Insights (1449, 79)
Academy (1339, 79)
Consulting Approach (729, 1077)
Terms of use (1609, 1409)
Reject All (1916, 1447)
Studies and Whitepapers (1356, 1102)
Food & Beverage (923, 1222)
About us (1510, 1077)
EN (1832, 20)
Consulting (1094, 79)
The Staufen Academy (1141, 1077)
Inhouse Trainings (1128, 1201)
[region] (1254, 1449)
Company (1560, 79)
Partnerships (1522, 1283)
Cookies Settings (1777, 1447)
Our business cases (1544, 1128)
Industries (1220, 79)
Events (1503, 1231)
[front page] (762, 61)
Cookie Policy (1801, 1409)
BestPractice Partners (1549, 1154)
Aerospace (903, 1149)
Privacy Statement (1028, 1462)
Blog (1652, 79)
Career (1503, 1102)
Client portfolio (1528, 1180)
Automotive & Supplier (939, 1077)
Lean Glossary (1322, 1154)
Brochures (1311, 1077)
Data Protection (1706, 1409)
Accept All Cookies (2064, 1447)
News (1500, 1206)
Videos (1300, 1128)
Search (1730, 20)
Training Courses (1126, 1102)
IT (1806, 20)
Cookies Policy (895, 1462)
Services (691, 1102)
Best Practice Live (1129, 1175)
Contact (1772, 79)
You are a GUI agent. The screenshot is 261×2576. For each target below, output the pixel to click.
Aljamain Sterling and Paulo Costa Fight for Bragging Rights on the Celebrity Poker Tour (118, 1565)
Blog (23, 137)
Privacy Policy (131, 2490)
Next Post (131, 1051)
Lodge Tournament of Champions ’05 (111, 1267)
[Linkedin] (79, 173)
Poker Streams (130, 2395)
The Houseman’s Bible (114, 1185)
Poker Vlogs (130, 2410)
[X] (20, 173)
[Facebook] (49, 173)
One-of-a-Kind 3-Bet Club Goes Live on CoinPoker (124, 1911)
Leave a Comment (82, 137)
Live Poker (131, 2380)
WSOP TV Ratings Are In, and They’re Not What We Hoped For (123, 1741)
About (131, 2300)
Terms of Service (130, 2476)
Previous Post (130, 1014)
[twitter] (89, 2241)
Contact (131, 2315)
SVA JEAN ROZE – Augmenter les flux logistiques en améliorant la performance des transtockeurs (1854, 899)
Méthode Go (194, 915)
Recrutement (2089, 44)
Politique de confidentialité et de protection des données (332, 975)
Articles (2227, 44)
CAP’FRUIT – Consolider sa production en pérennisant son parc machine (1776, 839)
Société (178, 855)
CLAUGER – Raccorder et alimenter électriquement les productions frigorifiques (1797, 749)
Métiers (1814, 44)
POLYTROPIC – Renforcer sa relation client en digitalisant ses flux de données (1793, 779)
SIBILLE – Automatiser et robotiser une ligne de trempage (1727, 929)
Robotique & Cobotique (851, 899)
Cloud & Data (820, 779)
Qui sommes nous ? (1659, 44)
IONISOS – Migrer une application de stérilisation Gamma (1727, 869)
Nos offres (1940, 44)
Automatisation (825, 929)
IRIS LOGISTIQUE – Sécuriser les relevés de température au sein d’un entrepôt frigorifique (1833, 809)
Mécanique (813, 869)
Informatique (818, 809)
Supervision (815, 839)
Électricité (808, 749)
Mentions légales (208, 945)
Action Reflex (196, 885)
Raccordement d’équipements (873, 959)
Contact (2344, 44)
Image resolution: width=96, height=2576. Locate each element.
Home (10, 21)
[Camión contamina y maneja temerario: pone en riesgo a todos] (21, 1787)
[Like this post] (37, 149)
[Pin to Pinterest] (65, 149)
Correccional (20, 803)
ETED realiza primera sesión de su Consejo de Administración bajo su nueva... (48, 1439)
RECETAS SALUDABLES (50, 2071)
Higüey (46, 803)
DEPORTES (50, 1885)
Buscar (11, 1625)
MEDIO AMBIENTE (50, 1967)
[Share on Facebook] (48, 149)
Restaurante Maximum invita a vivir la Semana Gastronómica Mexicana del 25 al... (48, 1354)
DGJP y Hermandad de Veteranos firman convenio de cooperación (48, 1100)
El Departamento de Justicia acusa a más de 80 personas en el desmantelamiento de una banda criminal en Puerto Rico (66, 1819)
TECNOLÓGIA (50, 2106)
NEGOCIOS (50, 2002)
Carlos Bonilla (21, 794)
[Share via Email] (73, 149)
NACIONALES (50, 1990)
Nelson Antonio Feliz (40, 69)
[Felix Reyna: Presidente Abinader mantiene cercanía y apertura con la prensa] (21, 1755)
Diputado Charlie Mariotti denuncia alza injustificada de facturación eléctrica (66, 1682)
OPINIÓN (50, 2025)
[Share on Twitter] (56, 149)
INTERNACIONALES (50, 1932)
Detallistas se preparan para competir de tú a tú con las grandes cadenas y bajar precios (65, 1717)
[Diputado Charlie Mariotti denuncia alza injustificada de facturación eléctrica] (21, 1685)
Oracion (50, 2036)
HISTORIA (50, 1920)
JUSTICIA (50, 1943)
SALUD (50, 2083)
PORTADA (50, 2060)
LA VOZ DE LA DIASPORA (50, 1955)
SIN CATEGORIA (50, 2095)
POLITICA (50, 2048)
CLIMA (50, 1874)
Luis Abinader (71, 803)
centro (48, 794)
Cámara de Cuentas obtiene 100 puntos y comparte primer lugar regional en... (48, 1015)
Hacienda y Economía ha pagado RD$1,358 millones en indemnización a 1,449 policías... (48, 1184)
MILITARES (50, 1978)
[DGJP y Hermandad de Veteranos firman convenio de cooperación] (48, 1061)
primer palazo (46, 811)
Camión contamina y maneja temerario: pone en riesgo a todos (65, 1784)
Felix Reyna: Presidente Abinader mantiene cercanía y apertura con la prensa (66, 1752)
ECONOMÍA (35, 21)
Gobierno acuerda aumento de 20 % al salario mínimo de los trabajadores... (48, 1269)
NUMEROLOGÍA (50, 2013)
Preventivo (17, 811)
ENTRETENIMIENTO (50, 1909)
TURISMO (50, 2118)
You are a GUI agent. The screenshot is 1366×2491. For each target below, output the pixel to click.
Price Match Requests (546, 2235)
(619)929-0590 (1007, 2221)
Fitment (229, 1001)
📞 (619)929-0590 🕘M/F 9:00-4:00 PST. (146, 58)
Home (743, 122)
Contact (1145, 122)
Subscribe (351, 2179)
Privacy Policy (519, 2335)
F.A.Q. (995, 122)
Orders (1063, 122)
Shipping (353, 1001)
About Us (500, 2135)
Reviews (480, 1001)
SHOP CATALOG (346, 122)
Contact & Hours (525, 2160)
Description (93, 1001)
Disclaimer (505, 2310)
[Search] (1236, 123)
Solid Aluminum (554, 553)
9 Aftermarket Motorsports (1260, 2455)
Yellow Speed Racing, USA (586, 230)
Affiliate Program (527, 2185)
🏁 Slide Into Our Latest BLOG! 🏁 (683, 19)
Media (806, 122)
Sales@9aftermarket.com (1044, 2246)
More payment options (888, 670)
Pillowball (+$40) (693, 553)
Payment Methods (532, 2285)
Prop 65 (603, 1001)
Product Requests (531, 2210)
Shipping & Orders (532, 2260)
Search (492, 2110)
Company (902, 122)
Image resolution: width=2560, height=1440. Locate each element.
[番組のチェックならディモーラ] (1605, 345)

§ **WHAT IS NEEDED**:
How many of the lines in the data above carry the word "Live"? Say the number and nothing else.

§ **ANSWER AREA**:
3